== Quesito 1 ==
Secondo il brano di riferimento, in quali contesti è già stato ampiamente testato l'uso militare dell'intelligenza artificiale?

== Brano di riferimento ==
# # # #
Vi spieghiamo cosʼè il Collaborative Combat Aircraft
di Federico Giusti
Quanti di noi hanno sentito parlare del programma Collaborative Combat Aircraft (CCA) dellʼesercito statunitense?
Pensiamo siano pochi a conoscere quanto diffusi siano i velivoli autonomi e senza pilota, armi di prossima generazione, sui quali si basa la sfida Us e Nato per conservare la supremazia militare ed economica.
Puntare tutto sui sistemi dʼarma innovativi, sulle tecnologie dual use è stata la carta vincente nella competizione con il blocco del socialismo reale negli anni Ottanta e Novanta e lo sarà anche nei prossimi anni.
I velivoli autonomi senza pilota, gli aerei da combattimento con equipaggio di quinta o sesta generazione sono parte rilevante e centrale dei futuri investimenti economici a partire dallʼintelligenza artificiale (IA), il cui utilizzo in campo militare è stato già ampiamente testato in Ucraina e nella guerra a Gaza con il genocidio del popolo palestinese.
# # # #
== Voci in ingresso ==

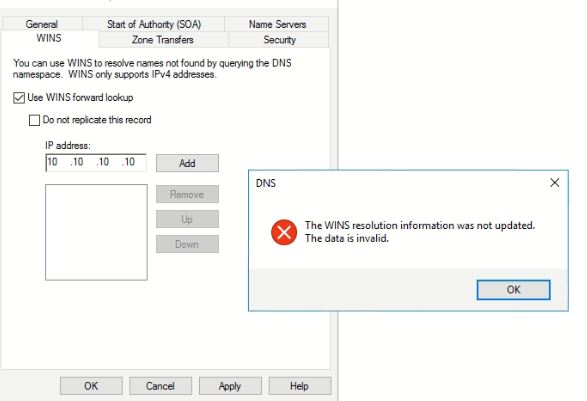Enable Do not replicate this record

point(34,120)
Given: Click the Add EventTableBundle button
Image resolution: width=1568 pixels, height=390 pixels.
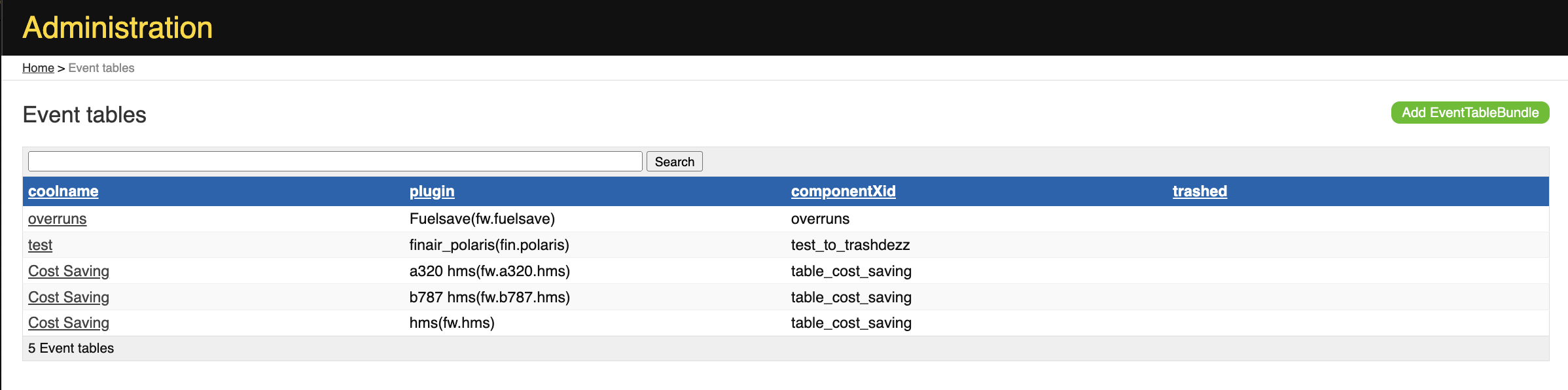Looking at the screenshot, I should [x=1470, y=113].
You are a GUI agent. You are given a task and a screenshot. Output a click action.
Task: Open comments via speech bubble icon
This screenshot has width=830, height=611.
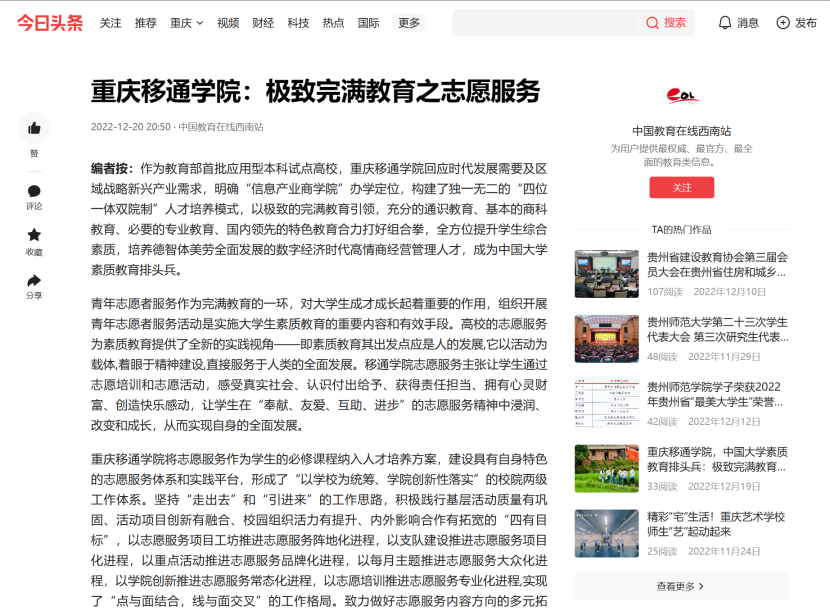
# # # #
== Quesito 2 ==
Riscrivi le voci dalla prima riga fino alla riga con "Looking at the" compresa, sostituendo "button" con "icon" e lasciando invariato tutto il resto. Ometti le immagini.

== Risposta corretta 1 ==
In Ucraina e nella guerra a Gaza.

== Risposta corretta 2 ==
Enable Do not replicate this record

point(34,120)
Given: Click the Add EventTableBundle icon
Image resolution: width=1568 pixels, height=390 pixels.
Looking at the screenshot, I should [x=1470, y=113].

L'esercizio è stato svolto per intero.